STATED PROBLEM :: Set down again, unchanged, everything in the listing below from the line that contains "Point to the step number 08 badge" down to the line that contains "pos(250,461)", with both of those lines included.

* begin DATASET EXCERPTS *

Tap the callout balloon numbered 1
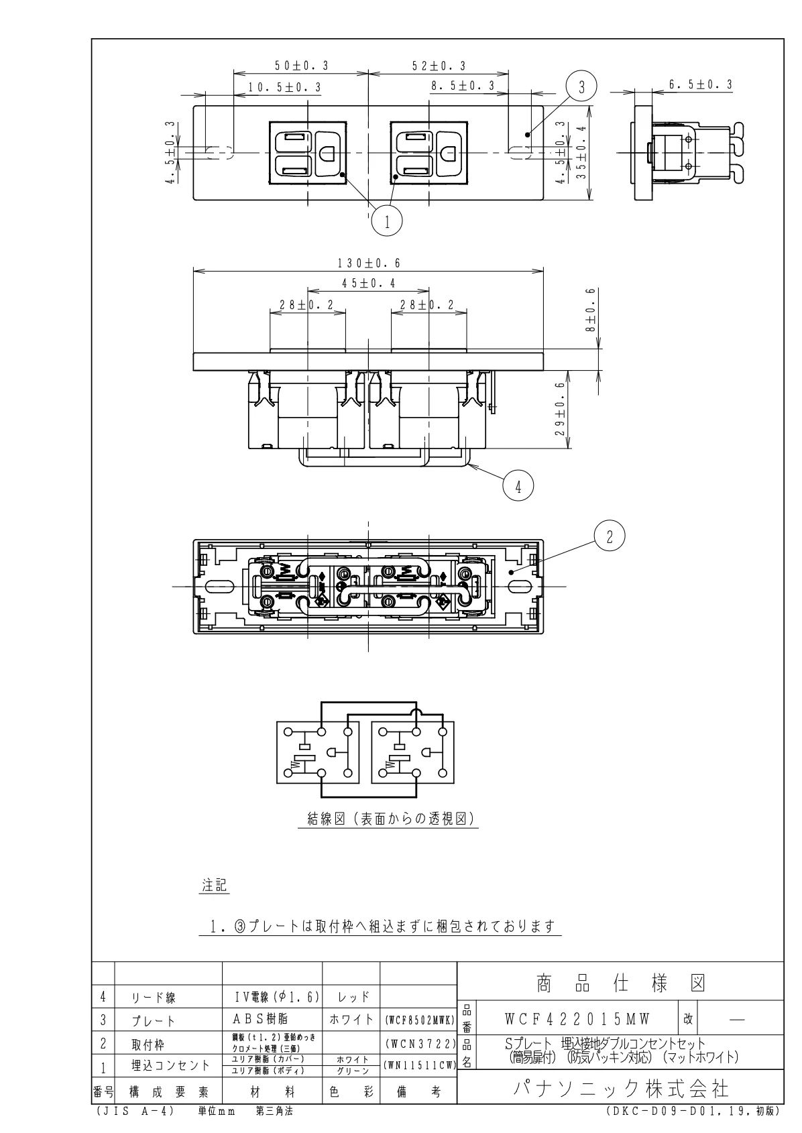(387, 221)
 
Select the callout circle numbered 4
(518, 486)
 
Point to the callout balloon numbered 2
(610, 536)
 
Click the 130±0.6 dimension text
(369, 263)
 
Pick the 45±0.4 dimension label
(368, 283)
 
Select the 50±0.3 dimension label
(302, 65)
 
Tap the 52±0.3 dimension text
(439, 66)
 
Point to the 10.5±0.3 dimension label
(284, 88)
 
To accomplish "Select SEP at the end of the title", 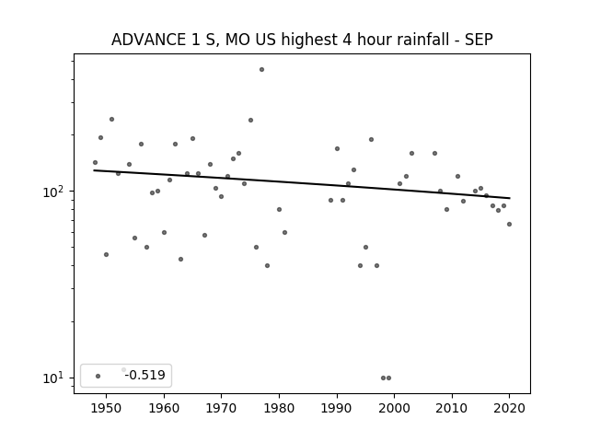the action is point(479,40).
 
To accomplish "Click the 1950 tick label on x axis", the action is point(107,408).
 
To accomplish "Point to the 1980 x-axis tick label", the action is point(279,408).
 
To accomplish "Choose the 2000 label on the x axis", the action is point(394,408).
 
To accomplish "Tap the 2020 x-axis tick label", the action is point(509,408).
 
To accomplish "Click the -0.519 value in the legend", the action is point(145,375).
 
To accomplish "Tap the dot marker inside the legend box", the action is point(98,376).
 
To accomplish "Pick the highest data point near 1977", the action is point(261,70).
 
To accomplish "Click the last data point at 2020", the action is point(509,225).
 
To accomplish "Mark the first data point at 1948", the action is point(95,163).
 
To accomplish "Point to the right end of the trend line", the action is point(510,198).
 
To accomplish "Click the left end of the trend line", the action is point(94,170).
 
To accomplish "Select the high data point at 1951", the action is point(111,120).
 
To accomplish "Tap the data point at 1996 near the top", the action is point(371,139).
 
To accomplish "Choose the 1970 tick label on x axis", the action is point(221,408).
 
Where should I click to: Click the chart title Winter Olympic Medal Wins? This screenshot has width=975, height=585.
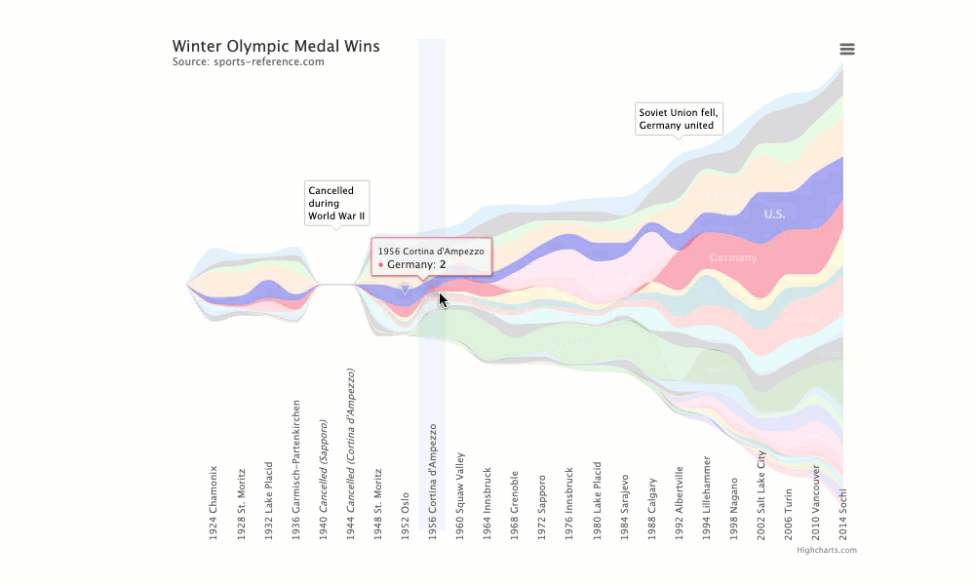(276, 46)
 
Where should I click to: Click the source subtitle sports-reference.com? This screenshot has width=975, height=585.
(248, 62)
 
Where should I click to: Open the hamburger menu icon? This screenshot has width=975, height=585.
(847, 50)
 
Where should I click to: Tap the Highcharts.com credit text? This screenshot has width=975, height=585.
(826, 550)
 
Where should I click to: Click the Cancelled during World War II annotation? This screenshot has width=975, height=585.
(336, 203)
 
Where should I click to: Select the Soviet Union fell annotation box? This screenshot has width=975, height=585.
(678, 119)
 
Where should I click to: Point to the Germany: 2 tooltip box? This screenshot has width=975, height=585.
(431, 257)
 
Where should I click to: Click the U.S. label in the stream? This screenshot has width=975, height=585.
(774, 214)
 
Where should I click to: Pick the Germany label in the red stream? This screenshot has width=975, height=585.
(733, 258)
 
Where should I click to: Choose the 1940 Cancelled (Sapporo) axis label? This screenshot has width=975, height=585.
(323, 480)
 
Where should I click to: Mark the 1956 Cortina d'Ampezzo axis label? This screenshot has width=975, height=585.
(433, 477)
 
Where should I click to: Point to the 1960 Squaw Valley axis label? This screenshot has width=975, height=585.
(460, 491)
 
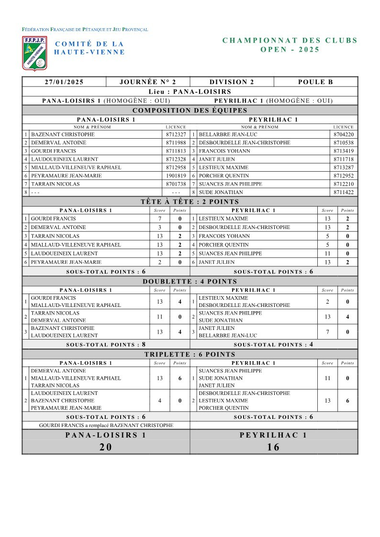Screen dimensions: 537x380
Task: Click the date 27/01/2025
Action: point(64,82)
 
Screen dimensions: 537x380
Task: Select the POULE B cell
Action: point(315,82)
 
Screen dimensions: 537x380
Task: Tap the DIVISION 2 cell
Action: point(232,82)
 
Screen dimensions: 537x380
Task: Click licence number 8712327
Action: point(176,134)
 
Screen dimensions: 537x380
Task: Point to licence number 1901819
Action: point(176,175)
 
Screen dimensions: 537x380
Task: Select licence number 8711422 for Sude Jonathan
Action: point(344,192)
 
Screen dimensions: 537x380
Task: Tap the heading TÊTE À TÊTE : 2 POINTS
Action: point(190,202)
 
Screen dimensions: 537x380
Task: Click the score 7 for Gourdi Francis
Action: point(159,219)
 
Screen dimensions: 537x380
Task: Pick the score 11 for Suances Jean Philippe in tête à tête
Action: point(327,253)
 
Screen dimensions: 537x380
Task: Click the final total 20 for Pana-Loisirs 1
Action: point(106,447)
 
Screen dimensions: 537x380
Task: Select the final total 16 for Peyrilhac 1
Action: point(274,447)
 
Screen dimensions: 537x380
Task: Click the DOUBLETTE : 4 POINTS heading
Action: point(190,281)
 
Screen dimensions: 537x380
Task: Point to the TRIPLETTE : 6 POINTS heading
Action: point(190,354)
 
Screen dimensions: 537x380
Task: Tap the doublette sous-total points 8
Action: point(143,344)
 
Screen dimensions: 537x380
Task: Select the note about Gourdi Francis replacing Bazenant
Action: point(106,425)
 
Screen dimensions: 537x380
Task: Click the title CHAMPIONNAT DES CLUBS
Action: point(290,40)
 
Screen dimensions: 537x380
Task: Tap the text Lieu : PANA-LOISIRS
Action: point(190,91)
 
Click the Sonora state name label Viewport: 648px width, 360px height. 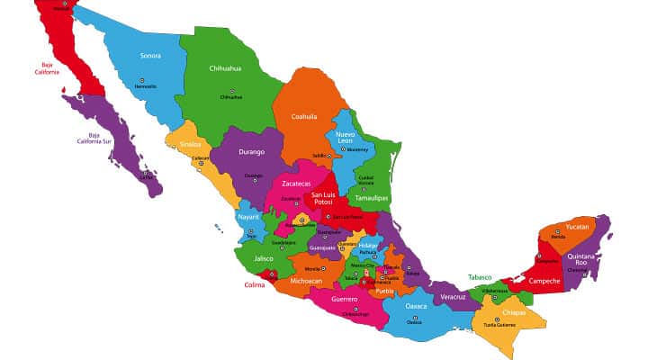(150, 56)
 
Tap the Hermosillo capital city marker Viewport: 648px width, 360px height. (146, 80)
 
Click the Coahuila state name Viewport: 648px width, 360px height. (303, 116)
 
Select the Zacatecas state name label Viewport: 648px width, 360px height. (296, 184)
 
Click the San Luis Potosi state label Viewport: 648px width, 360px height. (328, 199)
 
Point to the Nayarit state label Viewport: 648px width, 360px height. (248, 217)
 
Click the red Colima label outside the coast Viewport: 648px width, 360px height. (256, 285)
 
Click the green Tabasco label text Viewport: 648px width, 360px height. (481, 277)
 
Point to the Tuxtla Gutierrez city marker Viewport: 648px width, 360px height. (500, 320)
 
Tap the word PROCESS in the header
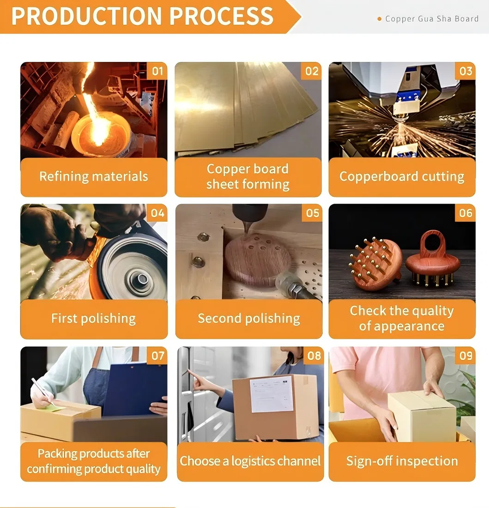pos(222,16)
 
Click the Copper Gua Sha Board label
pos(432,19)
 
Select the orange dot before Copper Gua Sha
pos(380,19)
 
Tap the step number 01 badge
pos(157,71)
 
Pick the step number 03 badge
pos(465,71)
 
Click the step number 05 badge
pos(312,213)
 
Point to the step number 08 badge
pos(314,356)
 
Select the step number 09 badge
pos(465,356)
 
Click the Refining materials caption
pos(94,176)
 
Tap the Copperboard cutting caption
pos(402,176)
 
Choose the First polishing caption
pos(94,319)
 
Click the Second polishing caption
pos(248,319)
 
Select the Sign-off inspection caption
pos(402,461)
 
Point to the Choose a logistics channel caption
pos(250,461)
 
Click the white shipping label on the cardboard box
pos(271,394)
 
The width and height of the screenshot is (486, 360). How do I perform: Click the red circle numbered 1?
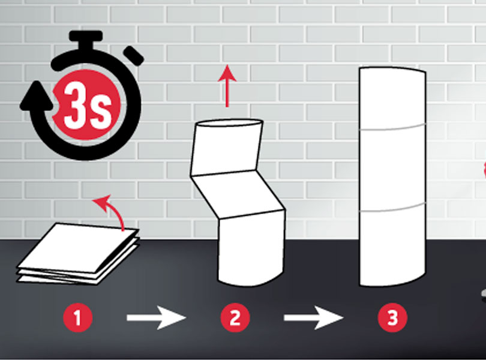click(78, 318)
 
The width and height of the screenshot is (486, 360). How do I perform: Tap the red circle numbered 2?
click(235, 318)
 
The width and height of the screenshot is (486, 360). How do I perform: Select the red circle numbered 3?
click(392, 318)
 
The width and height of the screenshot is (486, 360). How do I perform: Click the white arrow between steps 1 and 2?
click(156, 317)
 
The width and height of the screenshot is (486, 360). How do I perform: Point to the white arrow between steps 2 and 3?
click(313, 317)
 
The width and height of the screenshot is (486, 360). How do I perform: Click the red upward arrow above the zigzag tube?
click(227, 86)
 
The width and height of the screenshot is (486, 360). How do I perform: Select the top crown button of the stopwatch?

* end DATASET EXCERPTS *

COMPLETED EXERCISE ::
Point to the step number 08 badge
pos(314,356)
 
Select the step number 09 badge
pos(465,356)
 
Click the Refining materials caption
pos(94,176)
 
Tap the Copperboard cutting caption
pos(402,176)
 
Choose the First polishing caption
pos(94,319)
 
Click the Second polishing caption
pos(248,319)
 
Select the Sign-off inspection caption
pos(402,461)
 
Point to the Choose a logistics channel caption
pos(250,461)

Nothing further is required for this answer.